START THE INPUT

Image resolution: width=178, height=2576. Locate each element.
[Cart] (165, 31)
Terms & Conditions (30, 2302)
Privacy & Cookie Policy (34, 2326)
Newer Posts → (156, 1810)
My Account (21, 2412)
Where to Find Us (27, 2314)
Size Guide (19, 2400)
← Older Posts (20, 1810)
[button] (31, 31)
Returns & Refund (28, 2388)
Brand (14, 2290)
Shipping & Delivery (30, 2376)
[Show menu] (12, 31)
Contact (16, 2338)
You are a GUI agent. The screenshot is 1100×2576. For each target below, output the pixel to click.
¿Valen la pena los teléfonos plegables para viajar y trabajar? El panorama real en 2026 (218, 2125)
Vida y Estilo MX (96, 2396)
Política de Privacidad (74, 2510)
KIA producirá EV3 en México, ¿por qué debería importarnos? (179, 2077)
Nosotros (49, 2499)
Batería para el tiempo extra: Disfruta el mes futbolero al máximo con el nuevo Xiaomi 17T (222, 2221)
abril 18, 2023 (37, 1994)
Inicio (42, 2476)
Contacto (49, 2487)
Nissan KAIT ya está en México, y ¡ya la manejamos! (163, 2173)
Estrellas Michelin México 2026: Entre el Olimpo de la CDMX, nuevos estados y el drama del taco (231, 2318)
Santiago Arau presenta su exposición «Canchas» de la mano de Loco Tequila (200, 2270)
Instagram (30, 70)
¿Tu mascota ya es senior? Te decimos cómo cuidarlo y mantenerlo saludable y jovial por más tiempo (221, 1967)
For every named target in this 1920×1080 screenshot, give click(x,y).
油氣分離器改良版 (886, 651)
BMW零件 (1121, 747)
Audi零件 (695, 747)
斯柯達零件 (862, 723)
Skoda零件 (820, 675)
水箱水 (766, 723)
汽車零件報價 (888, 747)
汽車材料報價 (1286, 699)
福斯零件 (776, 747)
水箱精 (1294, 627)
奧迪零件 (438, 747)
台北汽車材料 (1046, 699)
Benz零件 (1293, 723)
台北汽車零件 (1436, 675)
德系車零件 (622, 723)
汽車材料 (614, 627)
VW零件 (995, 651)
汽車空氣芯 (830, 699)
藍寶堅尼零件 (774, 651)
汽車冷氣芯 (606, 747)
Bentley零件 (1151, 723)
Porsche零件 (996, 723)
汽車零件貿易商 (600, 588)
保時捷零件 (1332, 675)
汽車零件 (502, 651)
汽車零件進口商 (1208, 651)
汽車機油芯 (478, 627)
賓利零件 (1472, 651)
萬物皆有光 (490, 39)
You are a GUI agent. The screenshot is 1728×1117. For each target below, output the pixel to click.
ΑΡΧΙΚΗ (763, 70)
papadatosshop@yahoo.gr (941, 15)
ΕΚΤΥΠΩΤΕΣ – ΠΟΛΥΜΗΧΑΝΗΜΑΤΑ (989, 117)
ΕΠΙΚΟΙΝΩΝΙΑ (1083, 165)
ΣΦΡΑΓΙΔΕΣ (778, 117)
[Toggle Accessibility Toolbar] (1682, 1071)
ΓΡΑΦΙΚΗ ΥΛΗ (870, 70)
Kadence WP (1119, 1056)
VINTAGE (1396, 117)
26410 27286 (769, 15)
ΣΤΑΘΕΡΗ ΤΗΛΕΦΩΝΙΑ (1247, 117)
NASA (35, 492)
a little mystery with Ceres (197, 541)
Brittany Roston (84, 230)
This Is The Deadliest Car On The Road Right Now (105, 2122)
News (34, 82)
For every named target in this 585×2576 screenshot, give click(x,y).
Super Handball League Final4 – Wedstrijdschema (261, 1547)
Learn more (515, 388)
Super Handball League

END THE INPUT

- _YOUR ASSIGNMENT_:
When the line with "Brand (14, 2290)" is reached in the data above, begin copying, and stop after the line with "VW零件 (995, 651)"; copy each line exactly, both ends included.

- _RESULT OF THIS EXERCISE_:
Brand (14, 2290)
Shipping & Delivery (30, 2376)
[Show menu] (12, 31)
Contact (16, 2338)
You are a GUI agent. The screenshot is 1100×2576. For each target below, output the pixel to click.
¿Valen la pena los teléfonos plegables para viajar y trabajar? El panorama real en 2026 (218, 2125)
Vida y Estilo MX (96, 2396)
Política de Privacidad (74, 2510)
KIA producirá EV3 en México, ¿por qué debería importarnos? (179, 2077)
Nosotros (49, 2499)
Batería para el tiempo extra: Disfruta el mes futbolero al máximo con el nuevo Xiaomi 17T (222, 2221)
abril 18, 2023 (37, 1994)
Inicio (42, 2476)
Contacto (49, 2487)
Nissan KAIT ya está en México, y ¡ya la manejamos! (163, 2173)
Estrellas Michelin México 2026: Entre el Olimpo de la CDMX, nuevos estados y el drama del taco (231, 2318)
Santiago Arau presenta su exposición «Canchas» de la mano de Loco Tequila (200, 2270)
Instagram (30, 70)
¿Tu mascota ya es senior? Te decimos cómo cuidarlo y mantenerlo saludable y jovial por más tiempo (221, 1967)
For every named target in this 1920×1080 screenshot, give click(x,y).
油氣分離器改良版 (886, 651)
BMW零件 (1121, 747)
Audi零件 (695, 747)
斯柯達零件 (862, 723)
Skoda零件 (820, 675)
水箱水 (766, 723)
汽車零件報價 (888, 747)
汽車材料報價 (1286, 699)
福斯零件 (776, 747)
水箱精 (1294, 627)
奧迪零件 (438, 747)
台北汽車材料 (1046, 699)
Benz零件 (1293, 723)
台北汽車零件 (1436, 675)
德系車零件 (622, 723)
汽車材料 (614, 627)
VW零件 (995, 651)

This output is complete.